“What makes a good sleep tracker?”
“I didn’t sleep too well last night, and I felt so groggy this morning”
“Stressful day at work?”
“No, my stupid SleepApp didn’t work properly and I spent the night trying to get it to play relaxing whale noises. When I did drift off by myself, it didn’t wake me up in between sleep cycles. It better not fail tonight, I’ve got an important meeting tomorrow and I can’t sleep properly without it…”
Stilted conversation aside, we spend a large amount of our daily lives glued to screens of some description. These keep us active and engaged well beyond the time when we should be switching off for the night. For example, light from phones and laptops can alter our normal patterns of sleep and make it harder for us to drift off in the evening. This plays havoc with the body’s multitudinous clocks which naturally set in motion a number of chemical changes that allow us to unwind steadily before we drift off to sleep. However, that’s a point for another day.
For now, I want to talk about how we use technology to seemingly help us get to sleep and to, in want of a better way of putting it, tell us that we were in fact asleep the previous night (with or without a pretty graph to go with it).
Commercial ways to assess sleep:
There were two main ways of objectively measuring sleep in the research community: actigraphy and polysomnography (See what makes a good sleep tracker?) However, the business world has managed to split this up into a large selection of methods to tell us whether we’re sleeping enough. It may be that these different commercially available devices and apps are actually pretty good but the available evidence tells a different story.
Types of Sleep Tracker
I won’t go into too much detail about all of the different types of sleep tracking devices, of which there are many, but the purpose of the below list is to show the range of ways you can measure your sleep outside of the lab.

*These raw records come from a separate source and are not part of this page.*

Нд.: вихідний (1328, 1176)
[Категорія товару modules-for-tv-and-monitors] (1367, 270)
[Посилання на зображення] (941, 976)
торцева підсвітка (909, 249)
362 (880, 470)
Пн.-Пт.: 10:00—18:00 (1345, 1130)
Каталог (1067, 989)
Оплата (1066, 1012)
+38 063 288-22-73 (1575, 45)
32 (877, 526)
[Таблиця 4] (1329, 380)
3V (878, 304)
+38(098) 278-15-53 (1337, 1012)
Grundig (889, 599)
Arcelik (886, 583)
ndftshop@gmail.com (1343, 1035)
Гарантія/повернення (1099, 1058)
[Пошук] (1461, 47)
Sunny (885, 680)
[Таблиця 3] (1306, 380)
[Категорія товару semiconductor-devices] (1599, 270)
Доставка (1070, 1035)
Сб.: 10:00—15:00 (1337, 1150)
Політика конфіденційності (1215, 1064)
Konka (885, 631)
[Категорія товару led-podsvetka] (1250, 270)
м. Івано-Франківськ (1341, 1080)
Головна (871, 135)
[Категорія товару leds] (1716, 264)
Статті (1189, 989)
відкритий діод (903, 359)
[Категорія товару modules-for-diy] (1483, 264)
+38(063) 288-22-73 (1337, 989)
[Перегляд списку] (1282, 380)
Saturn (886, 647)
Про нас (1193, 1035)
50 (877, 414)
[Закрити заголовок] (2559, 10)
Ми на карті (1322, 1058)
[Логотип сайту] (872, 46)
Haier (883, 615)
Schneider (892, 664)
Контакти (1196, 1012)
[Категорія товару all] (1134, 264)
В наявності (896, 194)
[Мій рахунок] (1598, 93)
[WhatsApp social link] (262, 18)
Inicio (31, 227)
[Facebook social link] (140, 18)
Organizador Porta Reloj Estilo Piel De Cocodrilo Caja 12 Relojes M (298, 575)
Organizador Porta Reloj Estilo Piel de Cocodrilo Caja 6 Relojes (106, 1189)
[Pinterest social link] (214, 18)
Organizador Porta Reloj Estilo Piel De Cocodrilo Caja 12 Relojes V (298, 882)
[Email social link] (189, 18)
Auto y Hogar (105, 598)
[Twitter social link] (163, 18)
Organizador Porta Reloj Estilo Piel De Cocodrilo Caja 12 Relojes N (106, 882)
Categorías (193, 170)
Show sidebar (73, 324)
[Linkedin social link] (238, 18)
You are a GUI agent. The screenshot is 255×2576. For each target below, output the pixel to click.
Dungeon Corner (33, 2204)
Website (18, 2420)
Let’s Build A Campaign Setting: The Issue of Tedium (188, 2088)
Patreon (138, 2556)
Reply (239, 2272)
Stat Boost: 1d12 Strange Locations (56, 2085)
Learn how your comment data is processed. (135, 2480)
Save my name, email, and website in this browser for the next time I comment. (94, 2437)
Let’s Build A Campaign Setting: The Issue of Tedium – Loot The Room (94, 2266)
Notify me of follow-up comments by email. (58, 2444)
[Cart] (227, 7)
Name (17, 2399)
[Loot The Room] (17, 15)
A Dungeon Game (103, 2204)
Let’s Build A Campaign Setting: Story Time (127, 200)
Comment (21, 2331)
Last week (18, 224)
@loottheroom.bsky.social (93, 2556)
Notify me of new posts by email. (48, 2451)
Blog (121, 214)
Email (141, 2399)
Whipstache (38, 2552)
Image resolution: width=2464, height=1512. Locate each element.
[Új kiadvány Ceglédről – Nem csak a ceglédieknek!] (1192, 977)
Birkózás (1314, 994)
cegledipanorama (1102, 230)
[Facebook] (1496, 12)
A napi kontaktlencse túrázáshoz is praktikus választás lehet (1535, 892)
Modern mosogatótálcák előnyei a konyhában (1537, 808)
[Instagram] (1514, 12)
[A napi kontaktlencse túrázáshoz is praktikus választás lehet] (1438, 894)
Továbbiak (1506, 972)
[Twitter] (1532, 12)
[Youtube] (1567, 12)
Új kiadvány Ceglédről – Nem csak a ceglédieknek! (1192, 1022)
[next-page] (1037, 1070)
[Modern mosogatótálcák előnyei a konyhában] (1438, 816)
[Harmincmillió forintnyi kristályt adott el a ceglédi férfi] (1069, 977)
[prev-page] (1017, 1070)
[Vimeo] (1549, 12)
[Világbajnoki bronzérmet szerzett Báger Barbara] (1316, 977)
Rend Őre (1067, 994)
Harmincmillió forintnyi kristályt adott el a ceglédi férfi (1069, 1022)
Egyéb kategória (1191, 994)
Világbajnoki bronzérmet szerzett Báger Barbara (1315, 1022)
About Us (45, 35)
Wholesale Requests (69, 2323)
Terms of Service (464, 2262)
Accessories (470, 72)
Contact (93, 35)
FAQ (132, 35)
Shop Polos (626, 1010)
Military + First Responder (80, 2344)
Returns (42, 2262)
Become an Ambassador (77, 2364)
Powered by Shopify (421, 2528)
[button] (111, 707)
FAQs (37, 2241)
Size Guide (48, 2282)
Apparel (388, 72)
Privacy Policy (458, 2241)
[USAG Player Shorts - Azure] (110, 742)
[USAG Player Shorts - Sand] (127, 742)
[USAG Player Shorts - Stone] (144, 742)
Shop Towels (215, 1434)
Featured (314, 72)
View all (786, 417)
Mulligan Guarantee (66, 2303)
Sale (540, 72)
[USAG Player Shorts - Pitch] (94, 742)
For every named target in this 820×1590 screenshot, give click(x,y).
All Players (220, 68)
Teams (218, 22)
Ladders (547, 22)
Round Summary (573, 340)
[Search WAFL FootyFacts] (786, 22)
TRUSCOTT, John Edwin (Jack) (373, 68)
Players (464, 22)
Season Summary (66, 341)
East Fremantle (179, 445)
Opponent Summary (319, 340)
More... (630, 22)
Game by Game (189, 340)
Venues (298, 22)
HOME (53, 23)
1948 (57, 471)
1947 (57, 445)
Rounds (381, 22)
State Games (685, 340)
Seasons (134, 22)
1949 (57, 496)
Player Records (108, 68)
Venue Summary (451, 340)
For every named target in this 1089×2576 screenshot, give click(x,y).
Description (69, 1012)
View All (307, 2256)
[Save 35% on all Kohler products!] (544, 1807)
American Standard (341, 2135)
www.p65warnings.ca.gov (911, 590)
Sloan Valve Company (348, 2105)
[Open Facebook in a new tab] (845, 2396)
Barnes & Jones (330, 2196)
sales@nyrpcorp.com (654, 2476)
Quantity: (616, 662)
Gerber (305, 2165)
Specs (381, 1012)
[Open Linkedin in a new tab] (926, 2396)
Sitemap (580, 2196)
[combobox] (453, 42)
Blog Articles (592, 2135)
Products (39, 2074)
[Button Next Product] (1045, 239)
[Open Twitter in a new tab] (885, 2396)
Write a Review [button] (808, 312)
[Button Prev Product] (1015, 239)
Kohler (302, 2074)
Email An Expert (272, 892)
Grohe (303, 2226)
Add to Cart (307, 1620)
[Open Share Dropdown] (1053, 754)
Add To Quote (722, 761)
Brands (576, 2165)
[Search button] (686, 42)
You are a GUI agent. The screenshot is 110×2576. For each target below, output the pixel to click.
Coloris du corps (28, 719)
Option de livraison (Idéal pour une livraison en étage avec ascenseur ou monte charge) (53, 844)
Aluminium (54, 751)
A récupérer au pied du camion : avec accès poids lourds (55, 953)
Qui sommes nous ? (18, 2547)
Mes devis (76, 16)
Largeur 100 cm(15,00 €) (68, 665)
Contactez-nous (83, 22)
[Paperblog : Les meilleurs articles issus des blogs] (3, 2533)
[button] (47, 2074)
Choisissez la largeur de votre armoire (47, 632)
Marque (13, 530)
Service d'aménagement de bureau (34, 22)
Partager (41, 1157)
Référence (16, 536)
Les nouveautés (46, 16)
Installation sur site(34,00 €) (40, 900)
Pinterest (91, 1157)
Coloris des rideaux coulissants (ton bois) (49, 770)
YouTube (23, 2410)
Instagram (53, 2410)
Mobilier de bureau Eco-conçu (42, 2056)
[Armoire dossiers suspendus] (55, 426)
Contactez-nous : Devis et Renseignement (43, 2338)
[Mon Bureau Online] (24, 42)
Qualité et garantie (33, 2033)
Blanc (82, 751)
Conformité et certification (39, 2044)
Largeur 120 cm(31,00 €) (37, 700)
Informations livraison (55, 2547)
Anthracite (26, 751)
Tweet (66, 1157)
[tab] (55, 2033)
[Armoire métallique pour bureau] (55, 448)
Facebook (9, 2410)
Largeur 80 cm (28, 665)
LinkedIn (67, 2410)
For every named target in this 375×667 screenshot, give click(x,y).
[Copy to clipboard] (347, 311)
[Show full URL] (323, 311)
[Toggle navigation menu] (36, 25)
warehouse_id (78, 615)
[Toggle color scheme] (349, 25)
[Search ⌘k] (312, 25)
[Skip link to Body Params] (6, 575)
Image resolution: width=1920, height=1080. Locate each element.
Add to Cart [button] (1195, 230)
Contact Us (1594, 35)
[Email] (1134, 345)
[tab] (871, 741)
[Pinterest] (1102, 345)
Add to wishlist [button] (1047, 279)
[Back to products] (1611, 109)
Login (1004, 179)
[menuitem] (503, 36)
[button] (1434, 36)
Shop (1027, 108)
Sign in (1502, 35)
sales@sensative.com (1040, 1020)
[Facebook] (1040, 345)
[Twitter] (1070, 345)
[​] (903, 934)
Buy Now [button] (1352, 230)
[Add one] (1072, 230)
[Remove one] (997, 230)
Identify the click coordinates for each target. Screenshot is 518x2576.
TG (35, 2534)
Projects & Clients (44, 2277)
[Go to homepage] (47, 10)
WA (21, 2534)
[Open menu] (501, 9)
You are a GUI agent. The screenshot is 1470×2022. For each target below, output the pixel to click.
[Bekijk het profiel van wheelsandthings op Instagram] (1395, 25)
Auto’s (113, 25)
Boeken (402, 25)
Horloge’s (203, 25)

Sleep apps developed for use on phones (e.g. Android or Apple stores) vary in cost and features which they promise. A popular sleep app for android users, ‘Sleep as Android’, has over 10 million downloads and boasts the ability to differentiate between wakefulness, light sleep and deep sleep. It also claims that it can wake you up during your lightest sleep stages in the morning to promote a “natural” awakening which supposedly avoids the grogginess and tiredness of waking up in the deeper stages of sleep. This app, amongst others, relies on movement-based information.
Movement-based trackers can also take the form of watches which track our sleep (alongside activity, exercise, and heart rate). Both of these aim to give us lots of detail about our sleep and provide us with statistics which try to educate us about our own sleep – mainly with the intention of helping you sleep better. These works by applying an algorithm to movement data which is logged by something called an accelerometer. This is already present in your mobile phone and the app simply makes use of this data to predict your sleep.
There are a number of devices which you can buy which will offer a rudimentary attempt to track brain activity. Typically, if you want a good picture of your sleep you will track a wide range of different bodily functions in something known as polysomnography (see what makes a good sleep tracker?) However, these trackers try to track sleep through the use of a couple of electrodes placed on the scalp during sleep.
Temperature / Heart Rate / Muscle Response Based
Typically, these will be used alongside movement data to attempt to give a more accurate estimate of sleep.
Again, these are technically based on movement and temperature data but are placed on the bed in some respect and not worn. These can take the form of a bed covering (link), or even a trendy looking ball such as Sense.
What makes a good sleep tracker?
So what does an ideal measurement of sleep look like?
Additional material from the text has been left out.